About this task -> Needed from the data below: every line from the one with "Instruction: Click sort" up to and including the one with "Click Compatibility WP", repeated exactly and with nothing else.

(Records from a collection)
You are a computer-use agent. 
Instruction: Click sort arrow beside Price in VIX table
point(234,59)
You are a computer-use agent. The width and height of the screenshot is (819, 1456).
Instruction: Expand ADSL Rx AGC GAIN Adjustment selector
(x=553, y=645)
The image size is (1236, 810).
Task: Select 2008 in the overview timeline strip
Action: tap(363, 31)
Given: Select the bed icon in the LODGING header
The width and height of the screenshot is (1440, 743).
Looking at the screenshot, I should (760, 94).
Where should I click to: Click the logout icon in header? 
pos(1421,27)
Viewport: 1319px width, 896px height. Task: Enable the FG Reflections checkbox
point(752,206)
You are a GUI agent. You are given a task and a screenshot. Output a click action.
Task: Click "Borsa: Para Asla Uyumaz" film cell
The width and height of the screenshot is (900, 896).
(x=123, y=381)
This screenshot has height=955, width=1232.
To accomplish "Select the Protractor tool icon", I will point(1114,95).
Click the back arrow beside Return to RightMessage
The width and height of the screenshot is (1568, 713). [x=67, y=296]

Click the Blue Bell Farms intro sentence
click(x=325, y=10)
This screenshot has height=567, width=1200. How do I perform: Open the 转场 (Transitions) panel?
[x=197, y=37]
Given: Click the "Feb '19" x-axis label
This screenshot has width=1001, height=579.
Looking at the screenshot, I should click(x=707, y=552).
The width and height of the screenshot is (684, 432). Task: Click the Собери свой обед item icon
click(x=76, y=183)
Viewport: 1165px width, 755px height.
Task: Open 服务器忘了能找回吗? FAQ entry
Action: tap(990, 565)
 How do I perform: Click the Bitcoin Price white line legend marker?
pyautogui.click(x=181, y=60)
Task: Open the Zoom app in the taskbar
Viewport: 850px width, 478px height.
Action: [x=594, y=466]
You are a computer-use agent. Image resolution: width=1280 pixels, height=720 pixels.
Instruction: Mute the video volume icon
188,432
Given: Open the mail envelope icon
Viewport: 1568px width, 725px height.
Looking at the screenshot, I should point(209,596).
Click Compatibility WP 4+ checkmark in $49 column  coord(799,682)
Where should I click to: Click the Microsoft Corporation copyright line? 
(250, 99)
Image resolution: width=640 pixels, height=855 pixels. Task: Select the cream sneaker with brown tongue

Task solution ->
Instruction: Click sort arrow beside Price in VIX table
point(234,59)
You are a computer-use agent. The width and height of the screenshot is (819, 1456).
Instruction: Expand ADSL Rx AGC GAIN Adjustment selector
(x=553, y=645)
The image size is (1236, 810).
Task: Select 2008 in the overview timeline strip
Action: tap(363, 31)
Given: Select the bed icon in the LODGING header
The width and height of the screenshot is (1440, 743).
Looking at the screenshot, I should (760, 94).
Where should I click to: Click the logout icon in header? 
pos(1421,27)
Viewport: 1319px width, 896px height. Task: Enable the FG Reflections checkbox
point(752,206)
You are a GUI agent. You are given a task and a screenshot. Output a click action.
Task: Click "Borsa: Para Asla Uyumaz" film cell
The width and height of the screenshot is (900, 896).
(x=123, y=381)
This screenshot has height=955, width=1232.
To accomplish "Select the Protractor tool icon", I will point(1114,95).
Click the back arrow beside Return to RightMessage
The width and height of the screenshot is (1568, 713). [x=67, y=296]

Click the Blue Bell Farms intro sentence
click(x=325, y=10)
This screenshot has height=567, width=1200. How do I perform: Open the 转场 (Transitions) panel?
[x=197, y=37]
Given: Click the "Feb '19" x-axis label
This screenshot has width=1001, height=579.
Looking at the screenshot, I should click(x=707, y=552).
The width and height of the screenshot is (684, 432). Task: Click the Собери свой обед item icon
click(x=76, y=183)
Viewport: 1165px width, 755px height.
Task: Open 服务器忘了能找回吗? FAQ entry
Action: tap(990, 565)
 How do I perform: Click the Bitcoin Price white line legend marker?
pyautogui.click(x=181, y=60)
Task: Open the Zoom app in the taskbar
Viewport: 850px width, 478px height.
Action: [x=594, y=466]
You are a computer-use agent. Image resolution: width=1280 pixels, height=720 pixels.
Instruction: Mute the video volume icon
188,432
Given: Open the mail envelope icon
Viewport: 1568px width, 725px height.
Looking at the screenshot, I should point(209,596).
Click Compatibility WP 4+ checkmark in $49 column  coord(799,682)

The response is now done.